Os partidos podem apresentar um candidato por distrito. O eleito obtém necessariamente a maioria absoluta dos votos do distrito em um único turno. Isso é possível porque o voto só é considerado válido se o eleitor ordenar todos os candidatos segundo a sua preferência. É eleito o que conquista mais da metade dos votos em primeira preferência. Se isso não ocorrer, há transferência dos votos do candidato menos votado, que é eliminado. O processo de transferência só é interrompido quando um dos candidatos conquista a maioria absoluta.

Proporcionais

Os sistemas proporcionais buscam assegurar que o parlamento reflita a pluralidade de opiniões e garantir a correspondência matemática entre os votos obtidos por partidos e o tamanho de sua representação no Legislativo. Há duas variantes: o voto em lista e o voto único transferível.

Voto em lista

Procura garantir equivalência entre os votos obtidos por candidatos de um partido e as cadeiras conquistadas por esse partido no parlamento. Na distribuição, é calculada uma quota – ou quociente – que cada partido deve atingir para estar representado no Legislativo. Nesse sistema, a lista pode ser aberta, fechada ou flexível e, na Suíça, livre.

Aberta
(Brasil, Finlândia, Polônia e Chile)

Cada partido apresenta uma lista de candidatos não ordenada, e o eleitor vota em um dos nomes ou na legenda, no Brasil. Ao mesmo tempo em que o voto nominal – dado ao candidato – ajuda o partido a superar o quociente eleitoral, também beneficia o candidato, já que, depois de definido o número de cadeiras conquistadas pelo partido, são eleitos os mais votados da lista.

Fechada
(Argentina, Bulgária, Portugal, Moçambique, Espanha, Turquia, Uruguai, Colômbia, Costa Rica, África do Sul e Paraguai)

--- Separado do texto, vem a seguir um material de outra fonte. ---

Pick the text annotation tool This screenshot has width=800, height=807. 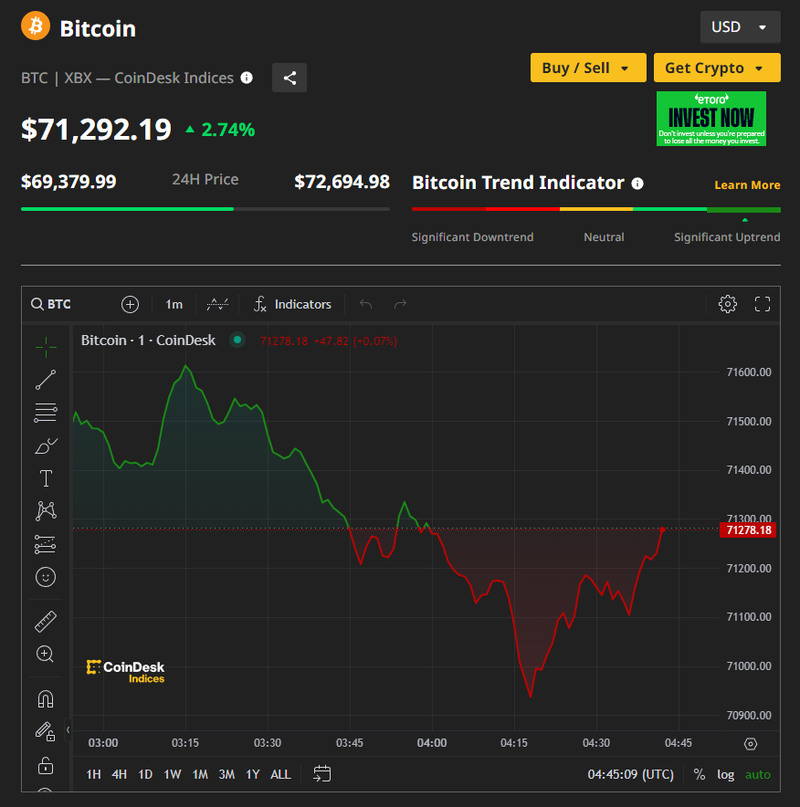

Os partidos decidem antes das eleições os candidatos que integrarão a lista e os ordena. O eleitor escolhe a lista do partido e não manifesta preferência por nenhum nome. São eleitos os primeiros da lista, de acordo com o número de cadeiras conquistado pelo partido.

Flexível:
(Bélgica, Holanda, Dinamarca, Grécia, Áustria, Noruega e Suécia)

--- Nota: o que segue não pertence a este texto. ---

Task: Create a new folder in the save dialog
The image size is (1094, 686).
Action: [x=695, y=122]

O eleitor pode intervir no ordenamento dos candidatos da lista feito pelos partidos antes das eleições. Se concordar com a ordem, vota no partido. Caso contrário, indica a preferência por determinados candidatos ou reordena a lista segundo a sua preferência.

Voto único transferível
(Câmara Baixa da Irlanda)

Cada partido pode lançar o número de candidatos equivalente às cadeiras destinadas à representação daquele distrito. Os eleitores ordenam as suas preferências na cédula, independentemente do partido do candidato. Com isso, o eleitor tem o controle sobre o processo de transferência de seu voto. Na apuração, é calculado quociente eleitoral que deve ser atingido para que um candidato se eleja. O candidato que atinge em primeira preferência a quota é eleito e, a partir daí, são transferidos os votos excedentes.

Mistos

Apresentam aspectos da representação proporcional e da representação majoritária. A combinação mais frequente é a representação proporcional de lista com o sistema de maioria simples. Garante a representação de um certo número de parlamentares em distritos de um só parlamentar majoritário. Ao mesmo tempo, mantém a proporcionalidade da representação partidária.

De superposição
(Coreia do Sul, Taiwan e Tailândia, Rússia, Ucrânia, Lituânia e Japão)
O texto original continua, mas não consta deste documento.